[Problem to work on]
Instruction for the entries below: return the part that opens with the line containing "Screen dimensions: 701x401" and closes with the line containing "Click the purple donut chart", exactly, and no pictures.

[Study material]
★ ★ ★ ★ ★ ★ ★

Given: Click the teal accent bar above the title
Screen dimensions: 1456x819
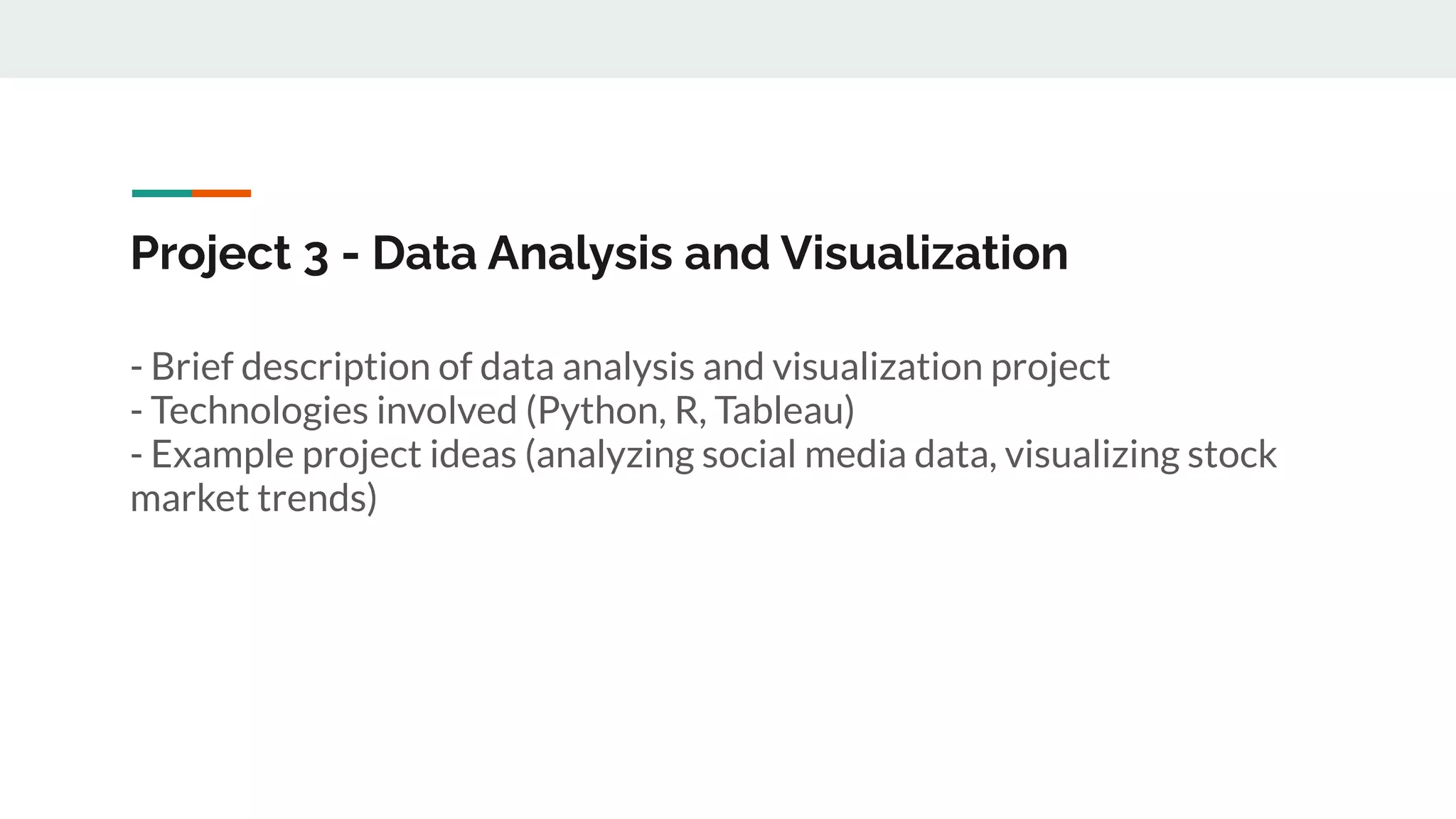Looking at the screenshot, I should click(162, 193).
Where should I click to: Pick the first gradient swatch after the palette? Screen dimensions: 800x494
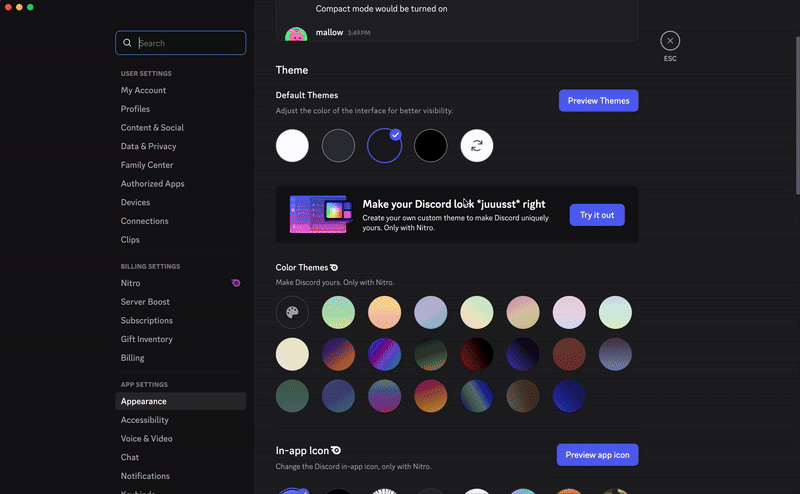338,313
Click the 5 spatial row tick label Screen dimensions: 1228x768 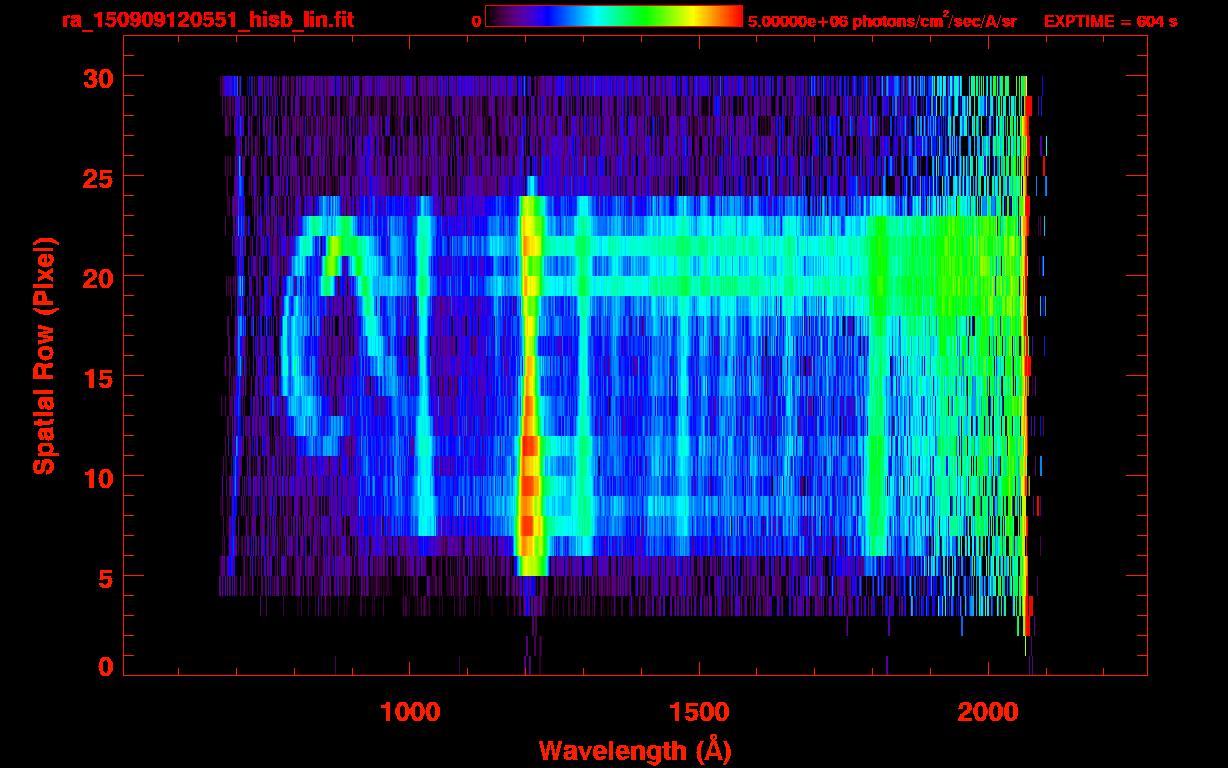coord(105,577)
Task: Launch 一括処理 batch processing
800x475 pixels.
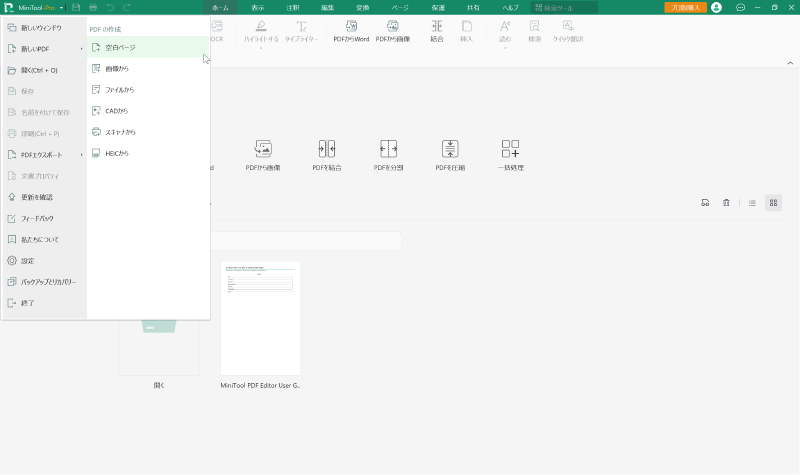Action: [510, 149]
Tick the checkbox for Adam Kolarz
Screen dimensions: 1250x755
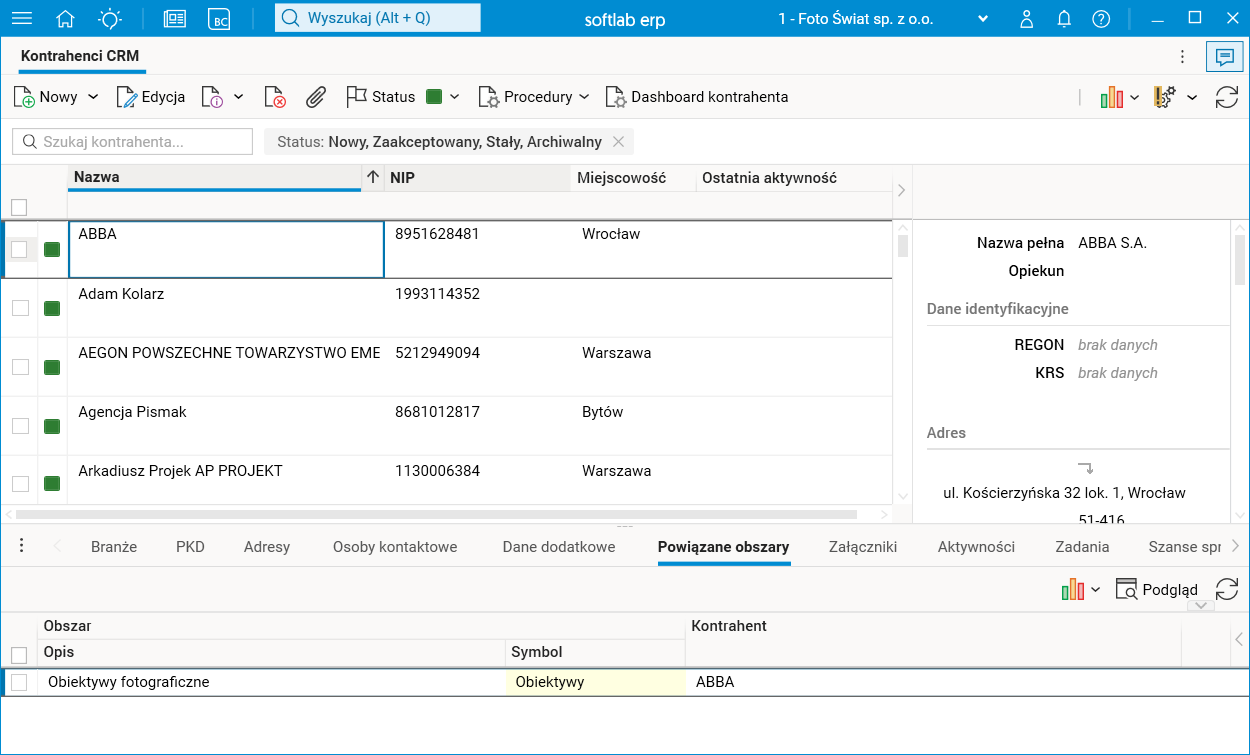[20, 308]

★ ★ ★ ★ ★ ★ ★

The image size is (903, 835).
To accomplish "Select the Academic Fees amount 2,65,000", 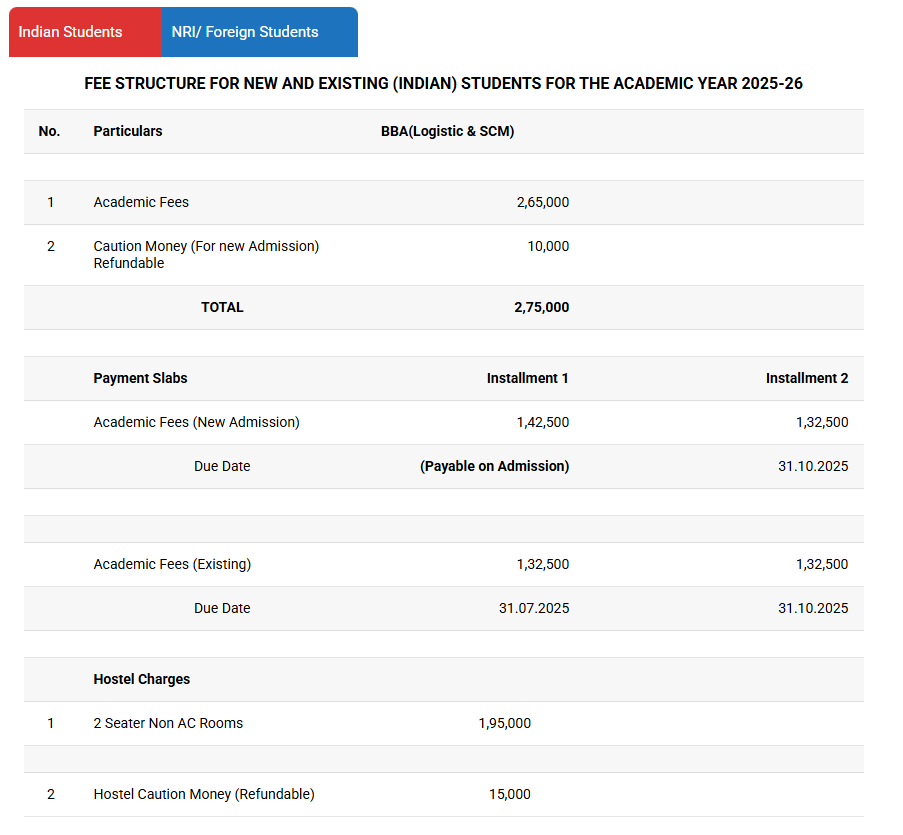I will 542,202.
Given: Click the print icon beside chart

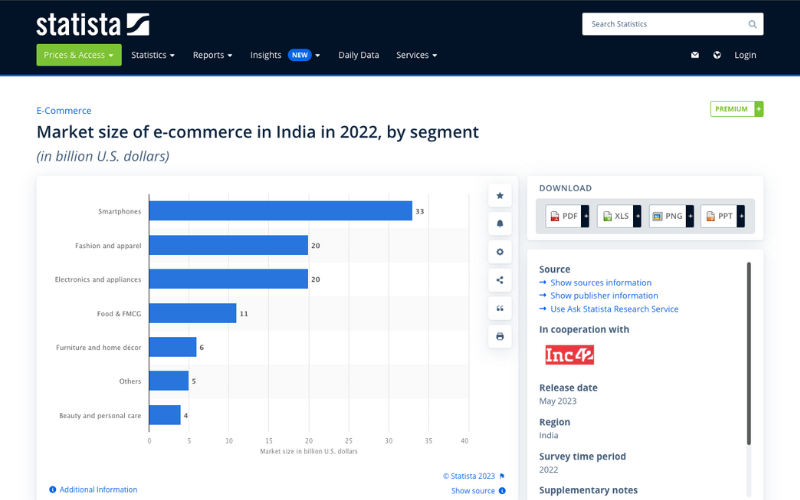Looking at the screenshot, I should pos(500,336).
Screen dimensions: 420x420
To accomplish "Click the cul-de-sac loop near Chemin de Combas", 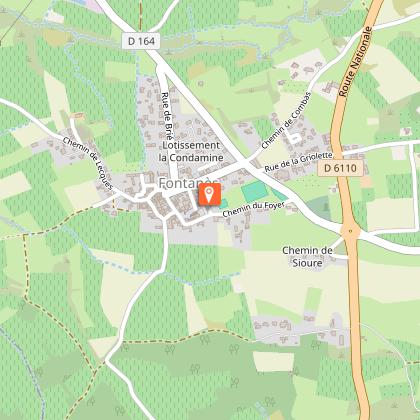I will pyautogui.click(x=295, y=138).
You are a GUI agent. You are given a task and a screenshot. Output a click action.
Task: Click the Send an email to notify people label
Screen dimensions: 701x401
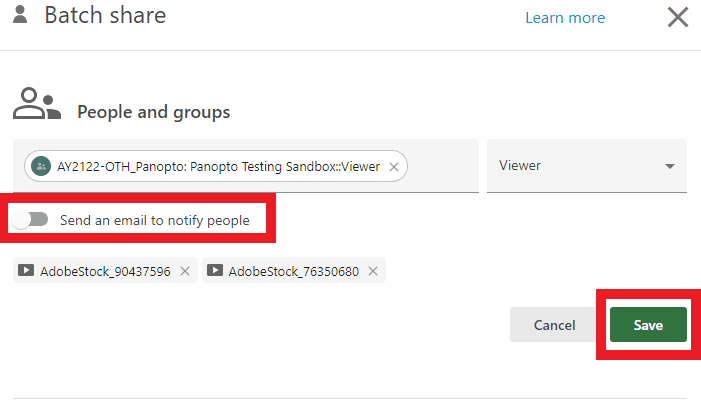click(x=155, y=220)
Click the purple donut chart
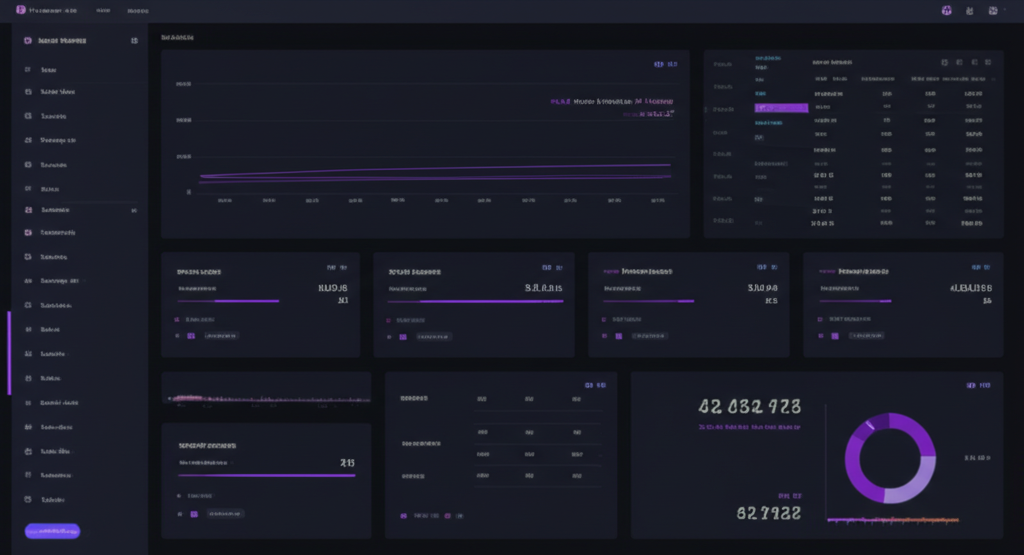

★ ★ ★ ★ ★ ★ ★

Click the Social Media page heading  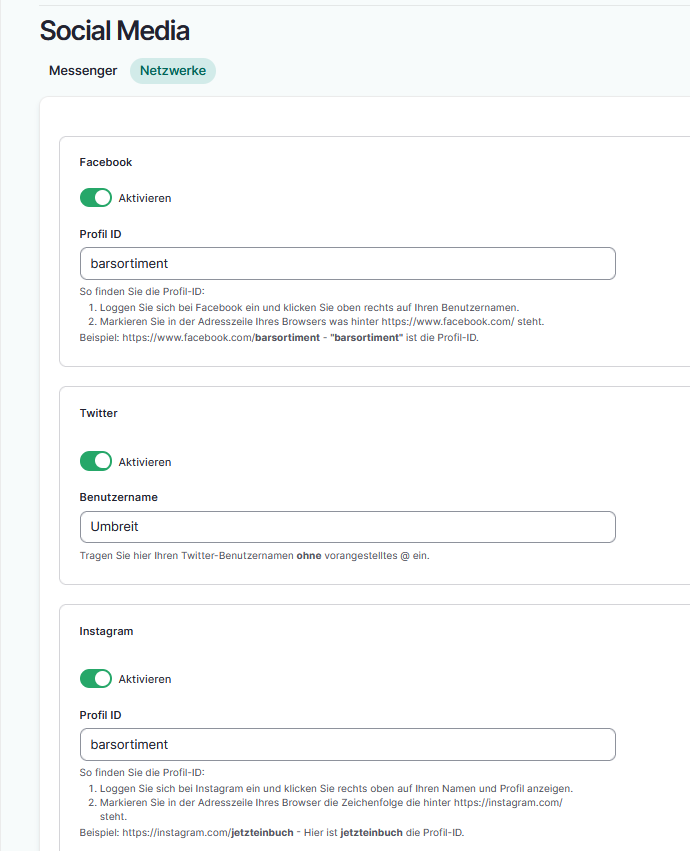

★ ★ ★ ★ ★ ★ ★

[Output for this exercise]
Screen dimensions: 701x401
click(x=155, y=220)
Click the purple donut chart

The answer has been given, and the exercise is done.